2) There is no Komi. The question is not whether white can force a win but what the resulting score will be if both players play optimally.


Hmm, that's interesting. To explore the game at all in this way you definitely do need more than basic ko. Is there a reason that this form of superko was chosen over others? Just convention? Superko does change a few things, compared to basic ko+additional ko rules- I wonder if it might be enough of a change to change the outcome?

I'm actually inclined to think (based on a very quick gut-check) that with only basic ko, for instance, it might be possible to force a draw even with no komi- the burden of avoiding degenerate situations might be too great, against perfect play, for Black to force a win. Haven't given it a great deal of thought though- not that I would likely have a good basis for thinking that, or otherwise, even after a great deal of thought.

About not using komi- I see the point of course, but I do think questions about what komi is "fairest" are interesting. Excuse me for being thick, but is it necessarily the case that if, say, Black forces a win by 7 points with best play in an even game, best play with a komi of 7 will lead to jigo? Or jigo or a score of 1`for the winner?
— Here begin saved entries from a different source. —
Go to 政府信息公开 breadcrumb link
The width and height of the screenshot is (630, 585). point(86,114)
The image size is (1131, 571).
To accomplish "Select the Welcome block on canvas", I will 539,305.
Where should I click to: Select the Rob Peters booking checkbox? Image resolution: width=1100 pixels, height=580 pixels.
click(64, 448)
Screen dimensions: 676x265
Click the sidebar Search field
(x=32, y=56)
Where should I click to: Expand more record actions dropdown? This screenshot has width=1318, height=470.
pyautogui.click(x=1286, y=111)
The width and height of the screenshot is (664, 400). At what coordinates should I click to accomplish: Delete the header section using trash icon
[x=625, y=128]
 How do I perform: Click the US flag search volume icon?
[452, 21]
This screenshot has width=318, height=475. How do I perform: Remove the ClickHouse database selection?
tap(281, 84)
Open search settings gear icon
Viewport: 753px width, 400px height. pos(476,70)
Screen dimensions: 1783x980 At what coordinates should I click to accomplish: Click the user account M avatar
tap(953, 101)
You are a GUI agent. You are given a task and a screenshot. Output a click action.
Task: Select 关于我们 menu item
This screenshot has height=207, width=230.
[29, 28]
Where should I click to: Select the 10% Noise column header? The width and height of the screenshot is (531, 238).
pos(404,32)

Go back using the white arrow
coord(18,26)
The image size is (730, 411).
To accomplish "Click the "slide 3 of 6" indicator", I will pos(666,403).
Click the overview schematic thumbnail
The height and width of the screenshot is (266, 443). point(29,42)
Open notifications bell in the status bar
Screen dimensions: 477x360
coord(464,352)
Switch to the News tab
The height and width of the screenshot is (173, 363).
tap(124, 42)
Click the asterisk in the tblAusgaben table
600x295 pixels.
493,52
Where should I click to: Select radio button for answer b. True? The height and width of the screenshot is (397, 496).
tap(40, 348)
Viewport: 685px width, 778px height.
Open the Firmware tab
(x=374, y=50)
Anyway, there are some other rules questions that must also be agreed on, I think- things like area vs territory scoring (this should make a difference in at least a few cases, I'd think) and whether or not suicide is allowed (again, just a few cases, but I'd think they might matter). There are so many variations on the rules... and actually, the most popular rulesets don't seem to me to exhaustively cover all situations.